Ostensibly, these men are in the SHU because they associate with gang members and isolating them is necessary to prevent gang activity and racially motivated violence. But in the summer and fall of 2011, these men, joined by other SHU prisoners throughout California, showed this claim to be the lie that it is. Organizing across racial lines, more than 6,000 SHU prisoners went on hunger strike for several weeks to protest their conditions. That’s right – men who have been isolated for over a decade and deprived of basic human rights because they are allegedly connected to racially divided gangs worked together to demand basic rights and constitutional protections for themselves and one another. Now they have resumed their hunger strike, demanding that the California Department of Corrections and Rehabilitation meet their demands.
Here is the third in our series of their stories and those of their families.
Read the Entire Series: Pelican Bay Hunger-Strikers’
Todd Ashker, plaintiff in the Center for Constitutional Rights lawsuit challenging long-term solitary confinement
I was transferred to the Pelican Bay SHU on May 2, 1990, whereupon staff told me that I would be here until I paroled, died or debriefed. I’ve been here ever since.
In 2004, I was party to a group request for program opportunities in order to be able to meet parole board recommendations for parole suitability. Pelican Bay’s written response was, “denied. You are considered a terrorist and until you agree to fully assist the authorities with bringing down the gangs, you will remain in SHU with no program opportunities. In our opinion, you should never be deemed suitable for parole without assisting the authorities.”
One of the first things gang unit staff ask a debriefer is, “Do you want to call your wife and family and tell them that you’re done and let them know they may be in danger?” This threat is well established – many debriefers and their family members outside prison have been seriously assaulted and killed.
This attitude is in keeping with how prison staff view prisoners and their families. In 1992, my paraplegic mom traveled 400 miles to visit me. Visit staff told her she’d have to wheel herself to the SHU visiting area.
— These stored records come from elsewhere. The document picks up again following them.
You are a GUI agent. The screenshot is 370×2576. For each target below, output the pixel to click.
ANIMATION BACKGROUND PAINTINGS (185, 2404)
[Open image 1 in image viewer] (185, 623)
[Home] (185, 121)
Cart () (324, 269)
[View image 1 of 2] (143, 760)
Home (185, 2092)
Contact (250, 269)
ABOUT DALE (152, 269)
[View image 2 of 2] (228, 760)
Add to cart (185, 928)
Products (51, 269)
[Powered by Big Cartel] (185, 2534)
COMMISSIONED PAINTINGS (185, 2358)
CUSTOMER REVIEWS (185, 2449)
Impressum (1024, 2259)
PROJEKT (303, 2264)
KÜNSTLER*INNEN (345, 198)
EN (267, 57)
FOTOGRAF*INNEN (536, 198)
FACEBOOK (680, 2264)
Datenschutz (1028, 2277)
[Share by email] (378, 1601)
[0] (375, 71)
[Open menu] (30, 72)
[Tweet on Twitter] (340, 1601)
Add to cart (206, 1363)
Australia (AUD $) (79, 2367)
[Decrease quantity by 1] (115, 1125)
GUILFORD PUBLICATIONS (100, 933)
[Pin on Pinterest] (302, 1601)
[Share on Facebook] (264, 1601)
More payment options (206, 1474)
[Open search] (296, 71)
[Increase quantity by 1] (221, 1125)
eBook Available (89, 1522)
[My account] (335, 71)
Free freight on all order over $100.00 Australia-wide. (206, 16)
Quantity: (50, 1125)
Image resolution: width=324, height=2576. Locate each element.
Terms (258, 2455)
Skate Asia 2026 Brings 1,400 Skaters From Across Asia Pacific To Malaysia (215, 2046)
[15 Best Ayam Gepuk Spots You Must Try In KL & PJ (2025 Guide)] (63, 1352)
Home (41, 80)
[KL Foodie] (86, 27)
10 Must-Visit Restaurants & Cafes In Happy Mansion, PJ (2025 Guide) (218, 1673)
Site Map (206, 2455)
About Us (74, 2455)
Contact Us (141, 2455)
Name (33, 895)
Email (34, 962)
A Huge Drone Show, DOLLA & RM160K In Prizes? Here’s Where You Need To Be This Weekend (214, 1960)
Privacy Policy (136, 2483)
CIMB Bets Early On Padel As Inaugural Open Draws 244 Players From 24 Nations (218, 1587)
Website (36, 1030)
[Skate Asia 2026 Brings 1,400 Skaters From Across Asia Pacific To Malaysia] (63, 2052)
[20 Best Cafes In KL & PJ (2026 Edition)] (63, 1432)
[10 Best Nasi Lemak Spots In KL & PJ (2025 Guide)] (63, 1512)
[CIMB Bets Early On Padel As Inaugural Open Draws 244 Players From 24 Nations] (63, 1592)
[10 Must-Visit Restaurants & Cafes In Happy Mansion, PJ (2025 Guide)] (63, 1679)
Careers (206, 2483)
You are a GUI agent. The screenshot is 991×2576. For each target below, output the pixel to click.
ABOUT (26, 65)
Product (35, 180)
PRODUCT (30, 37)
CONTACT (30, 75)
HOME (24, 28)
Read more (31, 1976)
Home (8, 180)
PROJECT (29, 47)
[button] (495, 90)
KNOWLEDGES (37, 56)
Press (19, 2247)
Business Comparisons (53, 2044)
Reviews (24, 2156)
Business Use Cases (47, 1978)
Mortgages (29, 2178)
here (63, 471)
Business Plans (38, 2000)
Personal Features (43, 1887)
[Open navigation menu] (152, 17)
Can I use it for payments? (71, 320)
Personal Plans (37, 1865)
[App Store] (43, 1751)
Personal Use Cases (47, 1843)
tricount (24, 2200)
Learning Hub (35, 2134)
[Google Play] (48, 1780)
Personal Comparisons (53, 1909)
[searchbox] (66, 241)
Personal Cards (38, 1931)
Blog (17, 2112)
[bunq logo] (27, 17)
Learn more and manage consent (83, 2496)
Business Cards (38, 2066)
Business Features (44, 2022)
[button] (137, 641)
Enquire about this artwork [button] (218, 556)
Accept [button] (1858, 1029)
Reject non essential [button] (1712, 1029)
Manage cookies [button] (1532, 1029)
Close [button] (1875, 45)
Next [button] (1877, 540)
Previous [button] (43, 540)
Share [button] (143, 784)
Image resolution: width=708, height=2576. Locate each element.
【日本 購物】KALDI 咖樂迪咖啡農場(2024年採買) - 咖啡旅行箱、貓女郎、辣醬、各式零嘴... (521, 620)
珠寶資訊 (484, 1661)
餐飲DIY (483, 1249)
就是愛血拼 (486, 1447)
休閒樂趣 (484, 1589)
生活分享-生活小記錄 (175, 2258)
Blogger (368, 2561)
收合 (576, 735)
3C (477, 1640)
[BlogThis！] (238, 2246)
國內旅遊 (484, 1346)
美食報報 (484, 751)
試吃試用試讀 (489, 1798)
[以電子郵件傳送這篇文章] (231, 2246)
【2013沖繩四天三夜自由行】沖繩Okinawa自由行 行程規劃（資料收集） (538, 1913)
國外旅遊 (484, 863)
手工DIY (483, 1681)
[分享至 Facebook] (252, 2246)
Another visitor assisted her. The next day, staff hassled her for four hours before letting her in to visit. She never came back due to what happened. Over the years, I received two ten-minutes phone calls with her: one when my sister died in 1998, and one when my grandmother died in 2000. Pelican Bay staff told me many times that if I wanted to be transferred closer to my mom so I could see her, all I had to do was debrief. She has since passed away.